Another attractive and important application of TDIs may be the evaluation of FFPE tissues. We examined degradation-induced spectrin cleavage in FFPE specimens of different pre-fixation CIT exposures (Figures 7c and d). In western blot analysis, although we detected accumulation of immunoreactive signal for spectrin at predicted sizes, we failed to detect clear bands due to formalin fixation. Nevertheless, comparative analysis of the intensity of intact spectrin with the intensity of its breakdown product demonstrated a correlation between spectrin degradation and length of CIT exposed in FFPE specimens. However, gel-based approaches may need to be complemented by other immunoassay strategies, such as ELISA and immunohistochemical staining, which do not require accurate protein separation.
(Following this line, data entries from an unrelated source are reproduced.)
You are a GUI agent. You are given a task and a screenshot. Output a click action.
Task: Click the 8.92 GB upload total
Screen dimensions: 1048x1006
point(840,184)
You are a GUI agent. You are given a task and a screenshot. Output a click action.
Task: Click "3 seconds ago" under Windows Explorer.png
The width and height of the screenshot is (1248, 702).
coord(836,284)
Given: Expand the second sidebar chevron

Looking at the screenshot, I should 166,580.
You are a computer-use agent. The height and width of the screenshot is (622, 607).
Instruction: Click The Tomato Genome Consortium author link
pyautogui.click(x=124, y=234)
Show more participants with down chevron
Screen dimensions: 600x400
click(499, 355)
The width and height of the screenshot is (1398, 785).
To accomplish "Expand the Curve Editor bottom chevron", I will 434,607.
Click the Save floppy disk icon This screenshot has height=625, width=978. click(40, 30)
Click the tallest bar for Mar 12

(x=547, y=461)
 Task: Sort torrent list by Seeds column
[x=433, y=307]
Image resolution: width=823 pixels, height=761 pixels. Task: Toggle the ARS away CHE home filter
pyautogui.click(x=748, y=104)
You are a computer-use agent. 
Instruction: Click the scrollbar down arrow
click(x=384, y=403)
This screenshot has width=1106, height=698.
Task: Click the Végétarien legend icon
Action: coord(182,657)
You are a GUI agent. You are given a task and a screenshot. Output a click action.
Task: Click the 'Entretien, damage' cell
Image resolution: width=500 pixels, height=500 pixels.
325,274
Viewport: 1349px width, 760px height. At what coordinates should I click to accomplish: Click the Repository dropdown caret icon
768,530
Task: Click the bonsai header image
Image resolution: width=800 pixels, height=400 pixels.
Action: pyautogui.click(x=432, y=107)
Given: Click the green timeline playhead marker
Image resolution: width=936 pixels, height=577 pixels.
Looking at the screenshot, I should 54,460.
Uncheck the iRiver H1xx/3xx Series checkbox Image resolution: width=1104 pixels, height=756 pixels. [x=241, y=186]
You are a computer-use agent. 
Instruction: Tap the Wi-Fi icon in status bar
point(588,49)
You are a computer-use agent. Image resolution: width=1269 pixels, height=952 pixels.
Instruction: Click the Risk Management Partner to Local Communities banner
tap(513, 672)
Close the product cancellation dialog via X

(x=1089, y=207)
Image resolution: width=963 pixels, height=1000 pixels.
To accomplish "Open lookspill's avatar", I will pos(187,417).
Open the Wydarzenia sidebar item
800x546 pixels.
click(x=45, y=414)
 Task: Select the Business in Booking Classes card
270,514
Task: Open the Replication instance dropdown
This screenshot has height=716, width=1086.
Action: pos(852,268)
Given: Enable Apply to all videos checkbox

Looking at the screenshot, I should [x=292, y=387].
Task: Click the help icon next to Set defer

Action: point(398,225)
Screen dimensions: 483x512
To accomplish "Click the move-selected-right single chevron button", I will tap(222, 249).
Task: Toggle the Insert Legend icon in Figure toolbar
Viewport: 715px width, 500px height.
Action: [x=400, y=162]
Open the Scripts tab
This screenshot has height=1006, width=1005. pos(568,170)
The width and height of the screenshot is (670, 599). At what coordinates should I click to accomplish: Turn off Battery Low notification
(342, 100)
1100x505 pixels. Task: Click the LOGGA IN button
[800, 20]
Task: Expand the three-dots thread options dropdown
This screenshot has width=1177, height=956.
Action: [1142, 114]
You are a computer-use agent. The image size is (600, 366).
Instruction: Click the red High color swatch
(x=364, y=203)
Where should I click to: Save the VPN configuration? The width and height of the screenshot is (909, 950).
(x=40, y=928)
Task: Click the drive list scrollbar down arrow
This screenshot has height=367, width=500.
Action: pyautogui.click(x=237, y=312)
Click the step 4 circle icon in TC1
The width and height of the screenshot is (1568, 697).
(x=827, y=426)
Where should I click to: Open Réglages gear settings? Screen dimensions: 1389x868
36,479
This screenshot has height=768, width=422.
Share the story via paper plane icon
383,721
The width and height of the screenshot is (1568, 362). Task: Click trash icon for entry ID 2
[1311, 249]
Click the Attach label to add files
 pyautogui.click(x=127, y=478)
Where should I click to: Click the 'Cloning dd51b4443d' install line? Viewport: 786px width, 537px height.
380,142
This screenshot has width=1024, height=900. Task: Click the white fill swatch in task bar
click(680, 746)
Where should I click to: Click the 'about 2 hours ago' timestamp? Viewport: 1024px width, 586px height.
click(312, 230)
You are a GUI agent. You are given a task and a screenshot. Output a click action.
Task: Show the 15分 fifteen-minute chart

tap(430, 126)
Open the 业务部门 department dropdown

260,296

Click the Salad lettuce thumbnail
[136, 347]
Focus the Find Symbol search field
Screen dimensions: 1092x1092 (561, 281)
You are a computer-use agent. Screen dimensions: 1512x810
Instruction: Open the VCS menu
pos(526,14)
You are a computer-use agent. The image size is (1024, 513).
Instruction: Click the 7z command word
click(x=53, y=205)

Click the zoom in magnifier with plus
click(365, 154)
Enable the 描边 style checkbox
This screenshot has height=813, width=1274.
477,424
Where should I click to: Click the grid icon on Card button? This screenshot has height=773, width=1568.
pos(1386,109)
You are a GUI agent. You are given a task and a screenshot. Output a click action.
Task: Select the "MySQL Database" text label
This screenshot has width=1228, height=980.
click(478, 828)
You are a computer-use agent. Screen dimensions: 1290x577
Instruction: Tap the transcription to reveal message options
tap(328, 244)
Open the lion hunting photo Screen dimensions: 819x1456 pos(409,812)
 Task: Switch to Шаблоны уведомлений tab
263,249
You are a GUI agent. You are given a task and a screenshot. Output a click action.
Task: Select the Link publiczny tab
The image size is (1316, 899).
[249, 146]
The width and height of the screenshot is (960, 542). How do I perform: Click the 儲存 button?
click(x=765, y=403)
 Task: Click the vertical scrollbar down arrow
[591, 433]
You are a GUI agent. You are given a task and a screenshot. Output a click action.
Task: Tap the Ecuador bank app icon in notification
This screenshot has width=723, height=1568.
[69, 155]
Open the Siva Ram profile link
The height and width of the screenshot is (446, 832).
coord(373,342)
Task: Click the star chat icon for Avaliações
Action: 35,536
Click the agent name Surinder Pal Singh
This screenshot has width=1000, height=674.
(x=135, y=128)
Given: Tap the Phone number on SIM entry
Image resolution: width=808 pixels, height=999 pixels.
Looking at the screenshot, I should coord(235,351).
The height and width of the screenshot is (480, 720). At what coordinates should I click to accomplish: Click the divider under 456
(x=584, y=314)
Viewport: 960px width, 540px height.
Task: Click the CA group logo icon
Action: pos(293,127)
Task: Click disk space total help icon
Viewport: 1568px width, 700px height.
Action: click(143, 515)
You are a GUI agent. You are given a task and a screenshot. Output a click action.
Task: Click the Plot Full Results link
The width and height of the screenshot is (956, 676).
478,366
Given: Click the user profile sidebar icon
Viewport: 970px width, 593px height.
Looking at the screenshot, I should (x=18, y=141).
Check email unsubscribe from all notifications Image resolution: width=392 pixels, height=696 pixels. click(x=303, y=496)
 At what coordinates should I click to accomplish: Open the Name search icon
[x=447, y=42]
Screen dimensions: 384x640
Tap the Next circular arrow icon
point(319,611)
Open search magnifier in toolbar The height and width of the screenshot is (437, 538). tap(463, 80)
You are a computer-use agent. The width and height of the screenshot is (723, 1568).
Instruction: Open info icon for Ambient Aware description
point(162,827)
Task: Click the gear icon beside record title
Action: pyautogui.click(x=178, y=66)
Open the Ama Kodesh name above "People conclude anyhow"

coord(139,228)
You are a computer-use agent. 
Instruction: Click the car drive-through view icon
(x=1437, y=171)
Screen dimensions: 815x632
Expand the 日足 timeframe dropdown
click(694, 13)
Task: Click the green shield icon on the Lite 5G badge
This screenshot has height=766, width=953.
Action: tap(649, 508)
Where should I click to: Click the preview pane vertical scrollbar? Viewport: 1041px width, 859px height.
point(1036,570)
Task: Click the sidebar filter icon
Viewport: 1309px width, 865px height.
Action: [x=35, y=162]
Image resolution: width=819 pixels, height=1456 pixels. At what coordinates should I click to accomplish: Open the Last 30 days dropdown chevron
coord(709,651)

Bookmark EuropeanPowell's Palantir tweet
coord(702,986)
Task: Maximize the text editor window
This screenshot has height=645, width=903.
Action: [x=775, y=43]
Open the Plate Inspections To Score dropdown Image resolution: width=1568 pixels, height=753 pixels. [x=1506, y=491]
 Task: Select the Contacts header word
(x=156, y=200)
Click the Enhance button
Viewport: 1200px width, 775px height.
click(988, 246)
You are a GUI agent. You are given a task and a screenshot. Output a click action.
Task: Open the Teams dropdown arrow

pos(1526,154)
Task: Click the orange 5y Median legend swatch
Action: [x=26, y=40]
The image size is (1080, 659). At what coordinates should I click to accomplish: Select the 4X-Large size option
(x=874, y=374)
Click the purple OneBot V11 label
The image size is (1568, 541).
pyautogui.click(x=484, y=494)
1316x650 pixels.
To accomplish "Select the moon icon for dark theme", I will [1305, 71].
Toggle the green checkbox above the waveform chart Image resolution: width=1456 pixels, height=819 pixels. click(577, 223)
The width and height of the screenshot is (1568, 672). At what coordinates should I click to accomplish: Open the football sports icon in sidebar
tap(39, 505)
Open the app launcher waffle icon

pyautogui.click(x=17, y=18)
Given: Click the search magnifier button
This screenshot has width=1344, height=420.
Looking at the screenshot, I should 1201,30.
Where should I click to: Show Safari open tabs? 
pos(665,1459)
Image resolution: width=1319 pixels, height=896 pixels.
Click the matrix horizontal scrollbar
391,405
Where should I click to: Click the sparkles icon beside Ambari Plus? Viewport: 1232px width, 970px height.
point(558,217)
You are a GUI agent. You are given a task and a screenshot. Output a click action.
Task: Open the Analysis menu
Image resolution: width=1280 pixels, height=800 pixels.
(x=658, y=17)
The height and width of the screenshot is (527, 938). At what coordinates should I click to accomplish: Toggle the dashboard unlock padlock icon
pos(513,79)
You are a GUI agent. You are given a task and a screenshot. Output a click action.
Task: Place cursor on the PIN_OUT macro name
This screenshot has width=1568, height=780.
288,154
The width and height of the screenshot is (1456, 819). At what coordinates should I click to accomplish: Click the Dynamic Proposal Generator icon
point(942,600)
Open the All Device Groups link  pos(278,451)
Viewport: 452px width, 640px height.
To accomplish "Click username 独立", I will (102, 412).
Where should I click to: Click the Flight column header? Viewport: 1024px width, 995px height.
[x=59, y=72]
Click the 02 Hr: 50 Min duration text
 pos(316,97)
Our identification of universal TDIs may yield a transformative platform dedicated to specimen quality control. This effort addresses critical, yet unmet needs for developing a universal standard for specimen degradation measurement. With this standard, specimen users will be able to define/scale the stage of decay in any specimens. An obvious and direct advantage of our findings is more informed comparability of data obtained from human biospecimens. In particular, if degradation-sensitive molecules are investigated, specimens with equal degradation stage should be considered.

Furthermore, TDI-based specimen assessment may also allow for extrapolation of the original integrity status (at specimen resection) of biomolecules of interest: individual specimen users may measure the quantity of their molecules of interest at multiple time points in multiple specimens of a certain tissue type; they may then correlate the quantity of the molecules with the respective degradation stages (scaled by our degradation indicators) and thereby conclude the degradation speed of the molecules of interest. For improved experimental analysis of new specimens, the users will be able to retrospectively recover the original quantity of the molecules of interest by adding/subtracting the degradation impact to the observed measurement via computing the observed quantity of the molecules, the degradation speed, and the corresponding degradation stage.